In T233534#5517306, @Krenair wrote:

I'm wondering if an entry should be added under "Where did we get lucky?" along the lines of "I/We noticed this incident before SMS paging begun".

Done

Was there a deliberate decision that DB master hosts appearing offline individually is not page-worthy due to the potential for false positives? For most hosts that probably makes sense, I can't think of any other class of non-dev-facing server where an individual host going offline can cause direct user-visible problems (edit: perhaps arguably IRCd or something but that one really is a different discussion), maybe a few years ago the poolcounters or something, I do wonder if DB masters should be considered for an exception to this.

I would assume a master not paging on HOST DOWN was not done at the time because of how puppet with Icinga works and/or because it needed a decent amount of refactoring to be able to select which hosts (or roles) can or cannot page if they go down.
Also depending on the DC they should or shouldn't page as of today, we do not want codfw masters to page but we'd need them to if we run active-active.

This also comes with the discussion: what is the source of truth for database masters, is it puppet or mediawiki? and which should feed each other (again, a different discussion).

Having said that, I do agree that a master going down means that we are on read-only instantly, so probably they should page. I will create a task for this and add it to the actionable list on the IR

Thanks!

In T233534#5518359, @Marostegui wrote:

In T233534#5517306, @Krenair wrote:

I'm wondering if an entry should be added under "Where did we get lucky?" along the lines of "I/We noticed this incident before SMS paging begun".

Done

Was there a deliberate decision that DB master hosts appearing offline individually is not page-worthy due to the potential for false positives? For most hosts that probably makes sense, I can't think of any other class of non-dev-facing server where an individual host going offline can cause direct user-visible problems (edit: perhaps arguably IRCd or something but that one really is a different discussion), maybe a few years ago the poolcounters or something, I do wonder if DB masters should be considered for an exception to this.

I would assume a master not paging on HOST DOWN was not done at the time because of how puppet with Icinga works and/or because it needed a decent amount of refactoring to be able to select which hosts (or roles) can or cannot page if they go down.
Also depending on the DC they should or shouldn't page as of today, we do not want codfw masters to page but we'd need them to if we run active-active.

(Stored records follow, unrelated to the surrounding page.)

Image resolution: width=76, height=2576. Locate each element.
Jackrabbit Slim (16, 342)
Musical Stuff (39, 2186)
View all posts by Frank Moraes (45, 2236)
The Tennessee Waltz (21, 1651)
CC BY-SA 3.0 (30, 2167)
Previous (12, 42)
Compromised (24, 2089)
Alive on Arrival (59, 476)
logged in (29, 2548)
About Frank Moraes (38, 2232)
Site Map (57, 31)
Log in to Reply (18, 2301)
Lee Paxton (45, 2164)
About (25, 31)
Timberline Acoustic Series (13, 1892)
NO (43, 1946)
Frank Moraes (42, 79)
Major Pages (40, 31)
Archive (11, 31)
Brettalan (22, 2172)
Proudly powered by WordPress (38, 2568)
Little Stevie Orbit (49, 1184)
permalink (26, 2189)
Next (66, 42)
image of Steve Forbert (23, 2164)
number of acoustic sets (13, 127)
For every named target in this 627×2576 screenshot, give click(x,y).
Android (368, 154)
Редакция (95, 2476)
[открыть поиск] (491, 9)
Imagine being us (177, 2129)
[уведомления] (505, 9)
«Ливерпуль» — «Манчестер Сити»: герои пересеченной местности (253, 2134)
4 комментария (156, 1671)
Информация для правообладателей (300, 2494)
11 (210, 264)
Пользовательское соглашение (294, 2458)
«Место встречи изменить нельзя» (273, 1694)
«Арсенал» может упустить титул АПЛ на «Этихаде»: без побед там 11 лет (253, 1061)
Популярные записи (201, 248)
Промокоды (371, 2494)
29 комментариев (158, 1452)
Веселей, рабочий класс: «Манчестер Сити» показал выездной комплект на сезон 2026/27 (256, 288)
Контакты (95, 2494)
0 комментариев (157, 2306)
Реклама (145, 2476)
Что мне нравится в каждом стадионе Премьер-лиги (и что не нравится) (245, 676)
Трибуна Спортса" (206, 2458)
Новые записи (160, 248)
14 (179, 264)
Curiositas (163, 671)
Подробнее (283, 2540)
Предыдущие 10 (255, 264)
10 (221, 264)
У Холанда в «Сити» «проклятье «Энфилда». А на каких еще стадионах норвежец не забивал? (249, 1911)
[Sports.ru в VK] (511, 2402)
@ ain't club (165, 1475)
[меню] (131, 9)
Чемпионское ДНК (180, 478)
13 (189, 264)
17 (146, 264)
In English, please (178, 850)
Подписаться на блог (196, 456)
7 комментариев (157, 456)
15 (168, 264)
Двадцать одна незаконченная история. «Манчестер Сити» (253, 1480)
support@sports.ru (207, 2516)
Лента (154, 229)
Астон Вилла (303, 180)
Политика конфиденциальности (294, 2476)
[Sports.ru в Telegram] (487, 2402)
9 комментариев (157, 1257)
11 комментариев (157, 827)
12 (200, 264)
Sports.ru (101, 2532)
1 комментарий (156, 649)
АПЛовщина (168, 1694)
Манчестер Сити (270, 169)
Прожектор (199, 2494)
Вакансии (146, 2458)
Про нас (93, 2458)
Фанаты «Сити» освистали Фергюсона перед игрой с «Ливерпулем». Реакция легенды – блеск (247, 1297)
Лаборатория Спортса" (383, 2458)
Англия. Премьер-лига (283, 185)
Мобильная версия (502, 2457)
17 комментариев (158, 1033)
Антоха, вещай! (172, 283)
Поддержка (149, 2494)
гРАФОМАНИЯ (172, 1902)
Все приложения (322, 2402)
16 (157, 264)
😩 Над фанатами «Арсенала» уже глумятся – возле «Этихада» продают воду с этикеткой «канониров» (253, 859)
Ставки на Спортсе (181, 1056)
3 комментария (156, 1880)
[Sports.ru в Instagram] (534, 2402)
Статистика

This also comes with the discussion: what is the source of truth for database masters, is it puppet or mediawiki? and which should feed each other (again, a different discussion).

Having said that, I do agree that a master going down means that we are on read-only instantly, so probably they should page. I will create a task for this and add it to the actionable list on the IR

Thanks!

Let's not have the perfect be the enemy of the good.

It is relatively easy to page on a class of hosts if they go down. It's a bit more complex to make them only page in the currently active mediawiki datacenter, for which the source of truth is etcd.

We can however think of ways to overcome that difficulty in the future, but I would say paging for a master going down regardless of the datacenter seems like a good idea and a net win to me.

In T233534#5518388, @Joe wrote:

In T233534#5518359, @Marostegui wrote:

In T233534#5517306, @Krenair wrote:

I'm wondering if an entry should be added under "Where did we get lucky?" along the lines of "I/We noticed this incident before SMS paging begun".

Done

Was there a deliberate decision that DB master hosts appearing offline individually is not page-worthy due to the potential for false positives? For most hosts that probably makes sense, I can't think of any other class of non-dev-facing server where an individual host going offline can cause direct user-visible problems (edit: perhaps arguably IRCd or something but that one really is a different discussion), maybe a few years ago the poolcounters or something, I do wonder if DB masters should be considered for an exception to this.

I would assume a master not paging on HOST DOWN was not done at the time because of how puppet with Icinga works and/or because it needed a decent amount of refactoring to be able to select which hosts (or roles) can or cannot page if they go down.
Also depending on the DC they should or shouldn't page as of today, we do not want codfw masters to page but we'd need them to if we run active-active.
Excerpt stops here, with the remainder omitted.